Lei cria Patrulha Maria da Penha em Macaé



Projeto foi aprovado por unanim

A Câmara Municipal de Macaé aprovou, nesta quarta-feira (8), Dia Internacional da Mulher, por unanimidade dos vereadores presentes, o Projeto de Lei do Executivo que cria a Patrulha Maria da Penha. A equipe, formada por mulheres e homens, guardas municipais, intervirá diretamente contra agressores que sejam denunciados, indo até os locais onde estejam sendo praticadas violências.

 

O projeto é baseado na Lei Maria da Penha, sancionada em 2006 e que estabelece que todo caso de violência doméstica e intrafamiliar é crime. A patrulha foi planejada com base nas experiências realizadas em Duque de Caxias, Teresópolis e Curitiba. Nilton César Pereira (PROS), o Cesinha, lembrou que a legislação de 2006 contribuiu para reduzir em 10% as agressões contra a mulher no país.

 

“Essa lei é reconhecida pela ONU entre as três mais eficazes do mundo para a proteção da mulher. Esperamos que a prefeitura qualifique seus agentes para o trabalho”, afirmou Marcel Silvano (PT).

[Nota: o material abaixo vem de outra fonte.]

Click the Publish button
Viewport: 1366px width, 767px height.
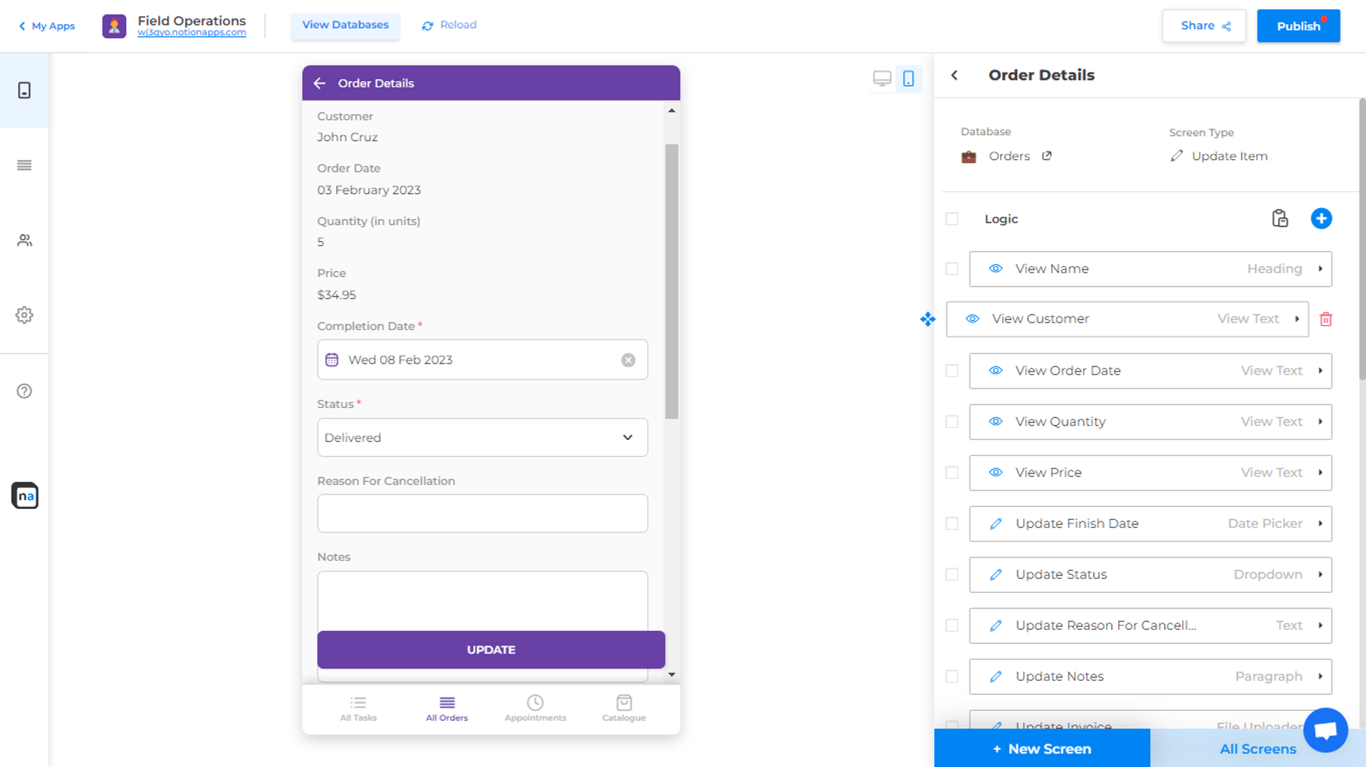point(1298,26)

Ele recordou que as agressões não são apenas físicas e citou a desvantagem das mulheres no mercado de trabalho, mesmo se são mais qualificadas.

 

Maxwell Vaz (SDD) também mencionou outras situações que agridem as mulheres, como dificuldades para fazer mamografia e falta de remédios no município, e atendimentos precários em maternidades nacionalmente. Luiz Fernando (PT do B) lamentou que sejam necessárias essas legislações devido à cultura machista. “Que absurdo, por exemplo, precisarmos, nos metrôs, de vagões exclusivos para mulheres”.

 

Emendas ampliam proteção

 

Paulo Antunes (PMDB) sugeriu a efetivação do Botão do Pânico, legislação de sua autoria, que prevê disponibilização de dispositivo pelo qual mulheres ameaçadas podem denunciar agressões diretamente à polícia. “É preciso lembrar que projeto semelhante ao da Patrulha tramita no Senado, de autoria de Gleisi Hoffman (PT-PR)”, disse José dos Santos Neto (PTC), o Neto Macaé.

 

Antes da votação, foram aprovadas quatro emendas. Uma foi de Júlio César de Barros (PMDB), o Julinho do Aeroporto, determinando que a Patrulha seja em parceria com a Coordenadoria Geral de Políticas para as Mulheres. Outra, de Renata Paes (PSC), estende o serviço para 24 horas. A terceira e a quarta, de Maxwell, ampliam o atendimento para todas as mulheres, não apenas às já protegidas por medidas protetivas judiciais.